I'm trying to use Snakemake to create an automated pipeline. Basically, the original input file is a list of sample names, and the workflow will pull the data from a server and then process it for WGS assembly with various different methods--flye, unicycler, trycycler, etc.
It worked fine with my test data, but on real data I'm running into issues. Essentially, the "trycycler subsample" step fails on some samples that are not of sufficient read depth.

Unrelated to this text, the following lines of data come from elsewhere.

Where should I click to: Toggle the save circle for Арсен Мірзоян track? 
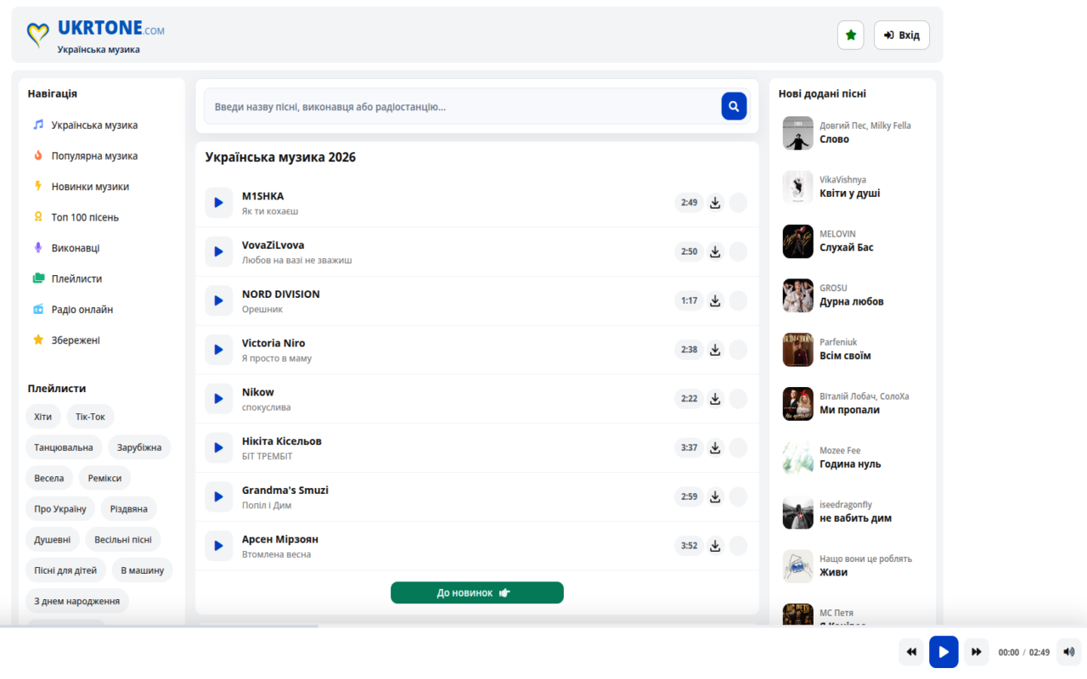738,546

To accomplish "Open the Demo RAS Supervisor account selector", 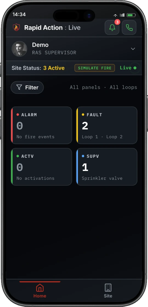I will pyautogui.click(x=74, y=49).
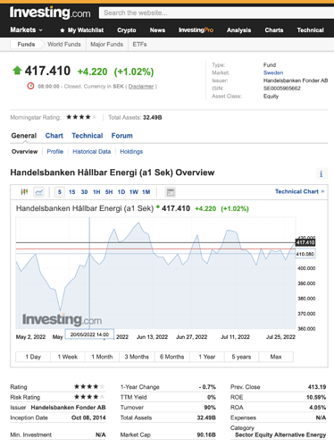Image resolution: width=334 pixels, height=447 pixels.
Task: Select the area line chart icon
Action: (x=39, y=192)
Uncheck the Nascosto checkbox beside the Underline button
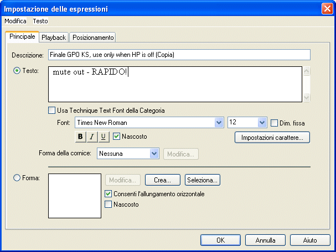Viewport: 336px width, 252px height. [116, 137]
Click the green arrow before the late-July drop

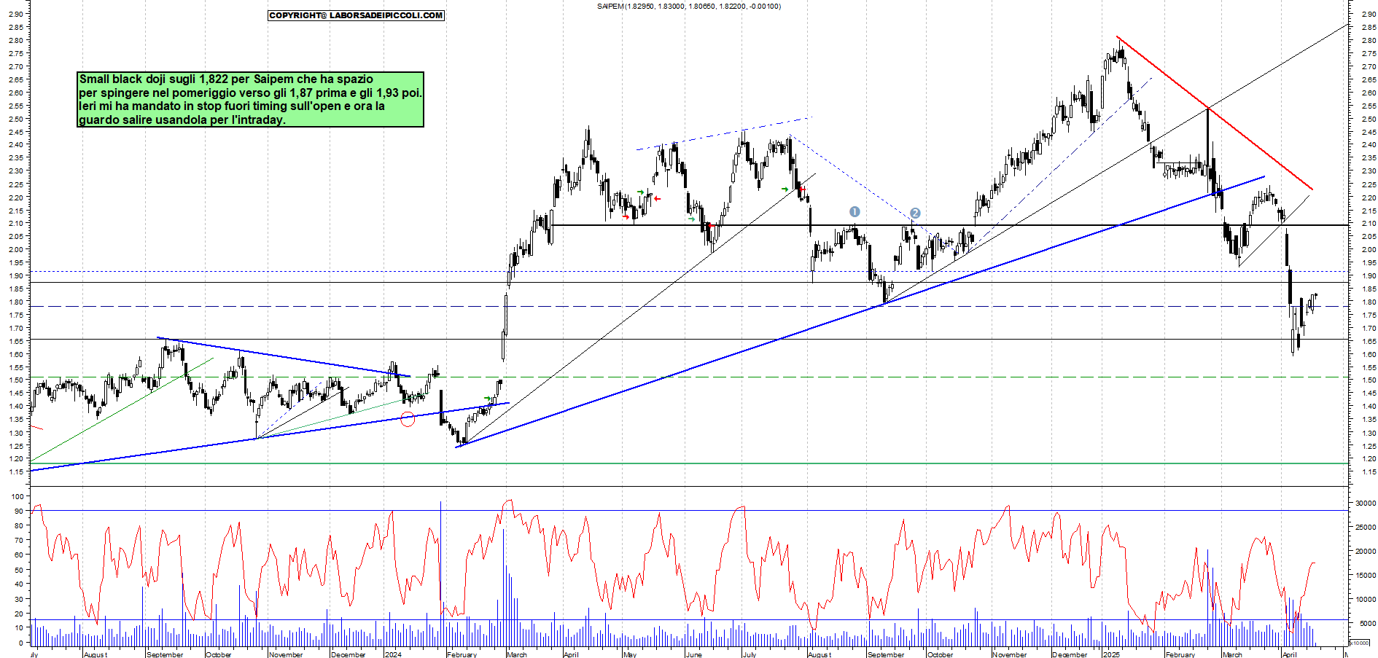[x=785, y=189]
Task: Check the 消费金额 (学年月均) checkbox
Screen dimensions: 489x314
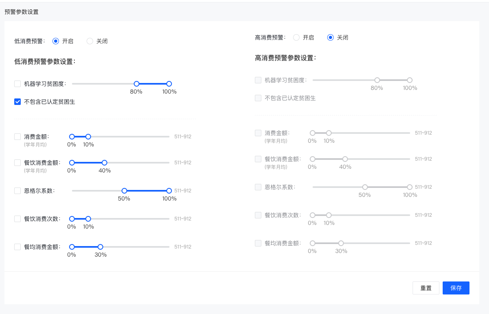Action: pyautogui.click(x=17, y=137)
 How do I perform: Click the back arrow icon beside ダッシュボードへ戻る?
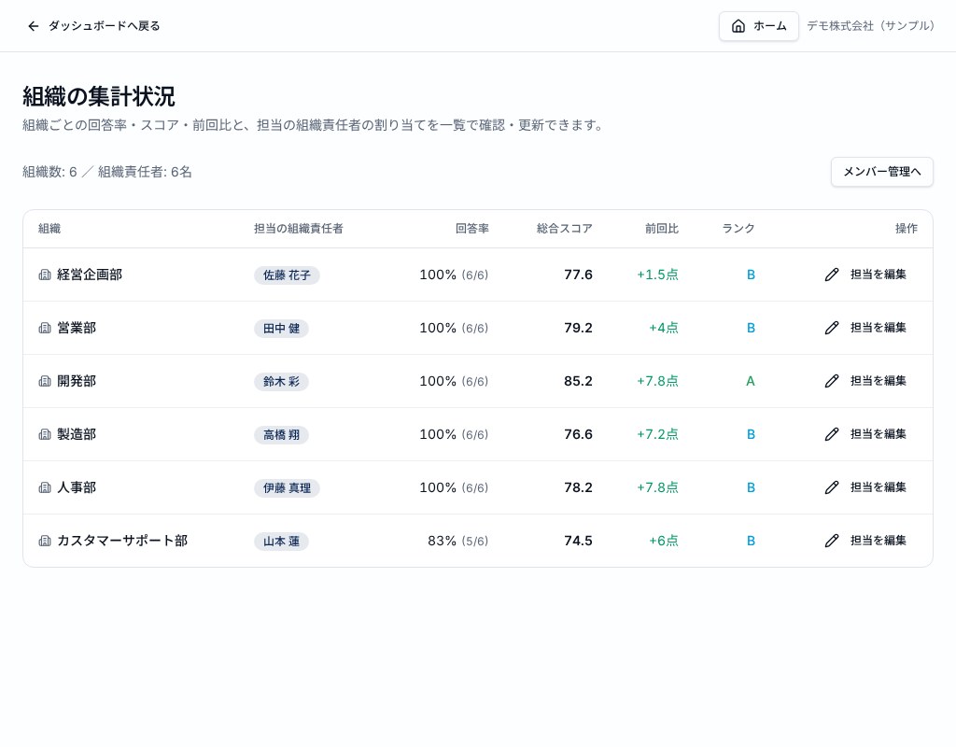pos(34,26)
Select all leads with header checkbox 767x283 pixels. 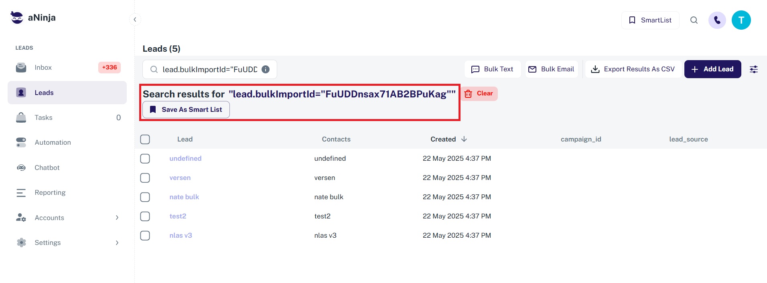tap(145, 139)
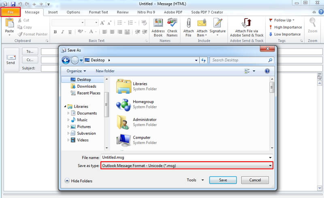Image resolution: width=324 pixels, height=198 pixels.
Task: Click the Back arrow in Save As dialog
Action: (x=66, y=60)
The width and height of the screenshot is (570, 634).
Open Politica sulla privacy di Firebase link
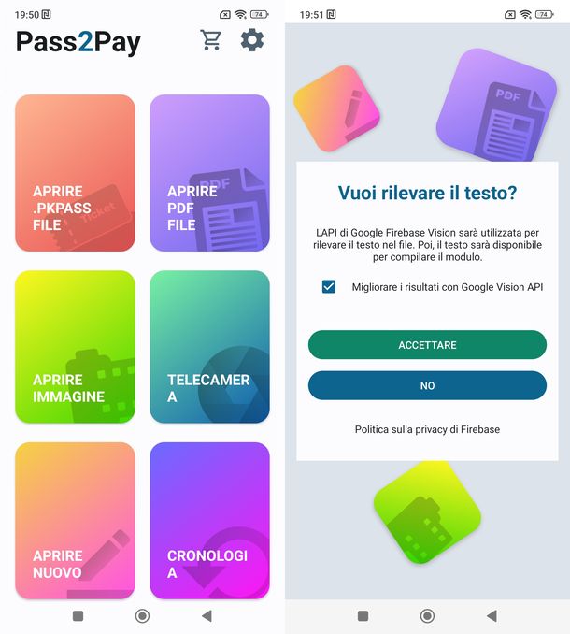pyautogui.click(x=427, y=429)
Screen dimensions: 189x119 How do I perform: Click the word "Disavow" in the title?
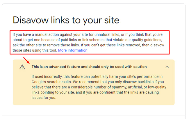click(31, 20)
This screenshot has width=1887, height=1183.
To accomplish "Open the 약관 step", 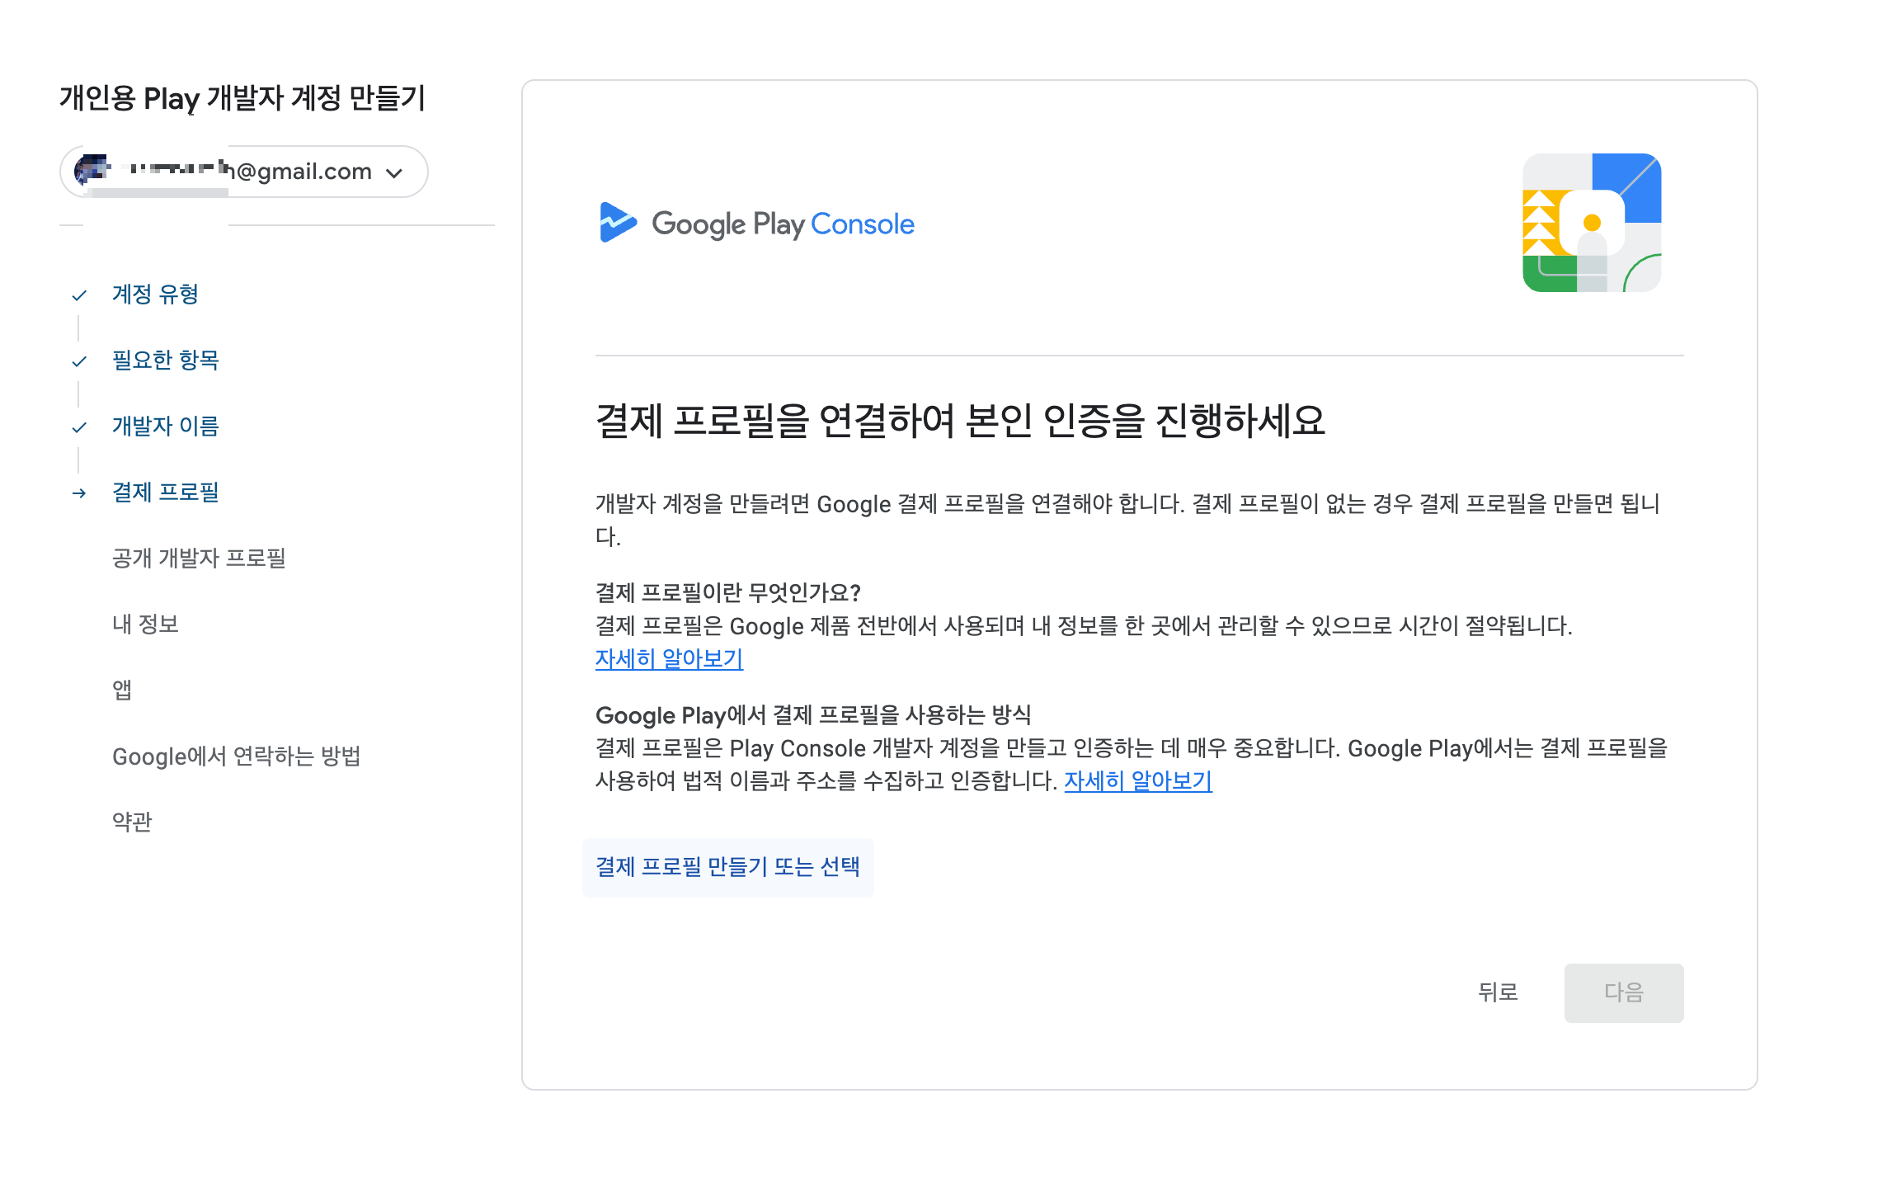I will click(132, 822).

I'm going to include a mock-up of the code here.
rule all:
input:
expand(f'{output_dir}/{{sample}}.{{assembler}}', sample=sample_list, assembler=['flye', 'unicycler', 'trycycler'])
rule download_files:
input:
'sample_list.txt'
output:
temp('download_complete.temp')
shell:
f"""
rsync blah blah blah blah
touch download_complete.temp
"""
rule flye:
input:
'download_complete.temp'
output:
f'{output_dir}/{{sample}}.flye'
shell:
f"""
flye blah blah blah
"""
rule unicycler:
input:
'download_complete.temp'
output:
f'{output_dir}/{{sample}}.unicycler'
shell:
f"""
unicycler blah blah blah
"""
rule trycycler_subsample:
input:
'download_complete.temp'
output:
f'{output_dir}/{{sample}}.subsamples'
shell:
f"""
trycycler subsample blah blah blah
"""
rule trycycler_cluster:
input:
f'{output_dir}/{{sample}}.subsamples'
output:
f'{output_dir}/{{sample}}.trycycler'
shell:
f"""
trycycler cluster blah blah blah
"""
Ignoring the specifics of the actual shell commands here, this will compile to a DAG that looks something like this (please pardon my text art):
sample_list.txt
|
download_files
/ | \
flye unicycler trycycler_subsample
| | |
| | trycycler_cluster
| | |
\ | /
\ | /
all
Now this is pretty oversimplified; there are a few steps of preprocessing, etc. The rightmost chain in the DAG also has steps between trycyler_subsample and trycycler_cluster that involve performing mini-assemblies on the subsamples, before using trycycler_cluster to make a final assembly. For the purpose of this question that's irrelevant.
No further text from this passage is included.